Все это было очень странно. Эсмеральда нахмурилась, обдумывая его предложение.
— И больше ничего? — с подозрением уточнила она. — Только говорить вам гадости, когда вы зарветесь?
— Если ты имеешь в виду определенные услуги, которые оказывают эээ… куртизанки своим покровителям, то — нет. Этого я от тебя не потребую. Мне нужны только, как ты очаровательно выразилась, гадости. Меткие замечания, когда тебе покажется, что я захожу за грань в своем высокомерии и гордыне, — судья был совершенно спокоен. — Я просто не хочу оказаться в аду после своей смерти, которая, как я надеюсь, наступит еще нескоро.

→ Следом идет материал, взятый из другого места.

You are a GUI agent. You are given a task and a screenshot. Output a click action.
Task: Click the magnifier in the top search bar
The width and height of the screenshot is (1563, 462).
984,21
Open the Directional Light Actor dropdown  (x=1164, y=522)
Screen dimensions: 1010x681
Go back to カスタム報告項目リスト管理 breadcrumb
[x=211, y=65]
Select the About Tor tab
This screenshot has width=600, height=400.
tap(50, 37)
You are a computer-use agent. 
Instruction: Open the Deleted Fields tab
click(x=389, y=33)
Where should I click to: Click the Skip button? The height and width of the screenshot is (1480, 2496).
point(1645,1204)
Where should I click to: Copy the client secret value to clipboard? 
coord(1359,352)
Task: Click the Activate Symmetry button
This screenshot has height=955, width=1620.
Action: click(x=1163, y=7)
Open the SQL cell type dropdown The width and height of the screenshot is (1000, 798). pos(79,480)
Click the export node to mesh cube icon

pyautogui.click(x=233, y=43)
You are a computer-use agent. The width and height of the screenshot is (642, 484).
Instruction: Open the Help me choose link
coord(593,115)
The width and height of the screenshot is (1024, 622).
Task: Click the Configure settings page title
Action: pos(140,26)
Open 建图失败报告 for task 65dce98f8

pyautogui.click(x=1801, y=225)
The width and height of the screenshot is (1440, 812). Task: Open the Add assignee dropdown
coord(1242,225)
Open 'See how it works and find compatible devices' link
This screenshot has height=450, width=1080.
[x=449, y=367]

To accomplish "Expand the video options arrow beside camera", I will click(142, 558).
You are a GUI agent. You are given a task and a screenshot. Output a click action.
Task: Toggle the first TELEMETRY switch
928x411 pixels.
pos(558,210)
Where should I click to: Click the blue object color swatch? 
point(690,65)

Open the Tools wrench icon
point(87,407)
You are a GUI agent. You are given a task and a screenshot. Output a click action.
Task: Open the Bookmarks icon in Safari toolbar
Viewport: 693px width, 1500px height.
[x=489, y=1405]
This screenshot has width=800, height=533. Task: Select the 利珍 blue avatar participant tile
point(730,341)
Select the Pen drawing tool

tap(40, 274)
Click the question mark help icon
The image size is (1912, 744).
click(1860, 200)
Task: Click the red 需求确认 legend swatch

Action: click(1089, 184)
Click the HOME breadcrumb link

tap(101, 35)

— Я должна буду все время находиться с вами? — а не решил ли он запереть ее в золотую клетку?!
— Нет, только когда я не нахожусь во Дворце Правосудия. Я буду предупреждать тебя с вечера о распорядке своего дня, и свободным временем ты распорядишься так, как сама захочешь. Так ты согласна? — судья уже начал выказывать нетерпение.
Эсмеральда закусила губу. Его предложение было очень заманчивым. Говорить гадости самому страшному человеку в Париже и не иметь за это никаких последствий, где бы это записать! Эсмеральда решилась. В конце концов, от нее не требовалось ничего непристойного, если судья, конечно, не врет. Но если врет… Ему же хуже!
— Я согласна, ваша честь! — сказала она.
Его глаза мягко вспыхнули.
— Тогда идем со мной. Я нанимаю тебя прямо сегодня, — по его губам пробежала легкая улыбка. — Да, о козе своей не беспокойся. Полагаю, что в моей конюшне ей будет удобно.